- [Aufgabenbeschreibung]:
Extrahiere aus den folgenden Daten sämtliche Zeilen, in denen die Zeichenfolge „Proposal“ vorkommt, und gib sie unverändert aus.

- [Eingabedaten]:
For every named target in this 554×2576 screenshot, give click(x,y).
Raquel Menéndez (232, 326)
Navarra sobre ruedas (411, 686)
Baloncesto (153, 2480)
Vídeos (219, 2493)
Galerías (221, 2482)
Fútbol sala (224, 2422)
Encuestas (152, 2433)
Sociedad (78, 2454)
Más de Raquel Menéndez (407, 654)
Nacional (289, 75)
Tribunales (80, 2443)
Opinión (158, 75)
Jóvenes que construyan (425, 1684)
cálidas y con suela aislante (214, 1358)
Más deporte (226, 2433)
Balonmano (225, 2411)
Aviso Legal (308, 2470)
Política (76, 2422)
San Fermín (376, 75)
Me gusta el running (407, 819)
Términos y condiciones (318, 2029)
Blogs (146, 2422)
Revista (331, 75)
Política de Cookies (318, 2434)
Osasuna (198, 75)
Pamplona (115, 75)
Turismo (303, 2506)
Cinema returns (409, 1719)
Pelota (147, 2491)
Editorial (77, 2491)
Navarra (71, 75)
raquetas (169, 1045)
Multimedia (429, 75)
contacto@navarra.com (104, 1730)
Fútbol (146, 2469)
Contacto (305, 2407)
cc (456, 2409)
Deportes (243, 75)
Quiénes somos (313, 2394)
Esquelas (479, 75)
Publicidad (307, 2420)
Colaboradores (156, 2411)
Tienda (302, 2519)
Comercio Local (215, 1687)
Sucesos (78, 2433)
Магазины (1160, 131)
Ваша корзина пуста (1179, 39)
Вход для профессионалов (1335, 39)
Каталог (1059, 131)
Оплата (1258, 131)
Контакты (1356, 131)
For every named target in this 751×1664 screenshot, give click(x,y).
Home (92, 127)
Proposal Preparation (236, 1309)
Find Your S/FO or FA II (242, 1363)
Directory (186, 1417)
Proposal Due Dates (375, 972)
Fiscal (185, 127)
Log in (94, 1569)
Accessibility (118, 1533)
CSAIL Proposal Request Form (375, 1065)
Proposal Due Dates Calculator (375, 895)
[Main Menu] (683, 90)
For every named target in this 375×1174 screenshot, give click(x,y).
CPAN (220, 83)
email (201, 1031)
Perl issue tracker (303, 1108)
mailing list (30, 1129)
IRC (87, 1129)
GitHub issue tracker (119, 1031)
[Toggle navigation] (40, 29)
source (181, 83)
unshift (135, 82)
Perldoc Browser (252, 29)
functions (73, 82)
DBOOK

- [Ausgabe]:
Proposal Preparation (236, 1309)
Proposal Due Dates (375, 972)
CSAIL Proposal Request Form (375, 1065)
Proposal Due Dates Calculator (375, 895)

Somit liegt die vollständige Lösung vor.